TASK PROMPT => Print the line containing "Viewport: 1068px width, 759px height." and every later line of the records. Keep each one exactly as given, ending with the last.

#### STUDY MATERIAL

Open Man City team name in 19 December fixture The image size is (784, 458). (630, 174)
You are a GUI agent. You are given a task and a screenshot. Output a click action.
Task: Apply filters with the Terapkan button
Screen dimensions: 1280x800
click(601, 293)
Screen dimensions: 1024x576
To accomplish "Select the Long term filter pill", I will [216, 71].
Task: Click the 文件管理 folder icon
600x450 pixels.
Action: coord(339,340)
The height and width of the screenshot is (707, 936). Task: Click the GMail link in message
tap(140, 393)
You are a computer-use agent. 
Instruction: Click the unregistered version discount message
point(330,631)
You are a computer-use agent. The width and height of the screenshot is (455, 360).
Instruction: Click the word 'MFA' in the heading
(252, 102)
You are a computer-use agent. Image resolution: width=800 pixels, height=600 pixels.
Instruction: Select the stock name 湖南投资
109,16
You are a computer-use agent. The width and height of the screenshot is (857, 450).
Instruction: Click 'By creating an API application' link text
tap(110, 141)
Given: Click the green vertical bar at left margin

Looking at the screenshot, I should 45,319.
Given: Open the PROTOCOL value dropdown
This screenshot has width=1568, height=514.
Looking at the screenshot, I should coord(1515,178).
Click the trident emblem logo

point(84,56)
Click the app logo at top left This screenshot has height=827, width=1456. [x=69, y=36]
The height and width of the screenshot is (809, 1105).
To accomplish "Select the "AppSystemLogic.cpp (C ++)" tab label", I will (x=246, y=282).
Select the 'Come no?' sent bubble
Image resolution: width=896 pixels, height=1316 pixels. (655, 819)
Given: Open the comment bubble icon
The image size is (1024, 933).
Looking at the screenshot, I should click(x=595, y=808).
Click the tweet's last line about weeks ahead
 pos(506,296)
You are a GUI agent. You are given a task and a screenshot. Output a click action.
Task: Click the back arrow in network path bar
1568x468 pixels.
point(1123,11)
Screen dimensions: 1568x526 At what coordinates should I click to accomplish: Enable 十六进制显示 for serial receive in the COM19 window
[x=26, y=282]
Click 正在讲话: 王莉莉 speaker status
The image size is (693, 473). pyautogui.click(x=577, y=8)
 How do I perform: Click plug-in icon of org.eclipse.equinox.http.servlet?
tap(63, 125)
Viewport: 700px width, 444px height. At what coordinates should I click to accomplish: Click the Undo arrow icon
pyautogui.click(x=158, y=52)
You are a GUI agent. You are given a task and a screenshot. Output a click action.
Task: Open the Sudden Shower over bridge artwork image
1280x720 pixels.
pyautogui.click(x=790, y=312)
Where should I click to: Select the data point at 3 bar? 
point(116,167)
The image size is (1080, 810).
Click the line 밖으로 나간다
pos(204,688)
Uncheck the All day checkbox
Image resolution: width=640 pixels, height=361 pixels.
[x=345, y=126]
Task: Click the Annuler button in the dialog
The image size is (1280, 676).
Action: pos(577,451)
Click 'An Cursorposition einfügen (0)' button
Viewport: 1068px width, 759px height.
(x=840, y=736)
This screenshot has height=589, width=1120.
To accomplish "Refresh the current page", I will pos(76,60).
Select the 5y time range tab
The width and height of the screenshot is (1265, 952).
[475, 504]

########

OUTPUT =>
Viewport: 1068px width, 759px height.
(x=840, y=736)
This screenshot has height=589, width=1120.
To accomplish "Refresh the current page", I will pos(76,60).
Select the 5y time range tab
The width and height of the screenshot is (1265, 952).
[475, 504]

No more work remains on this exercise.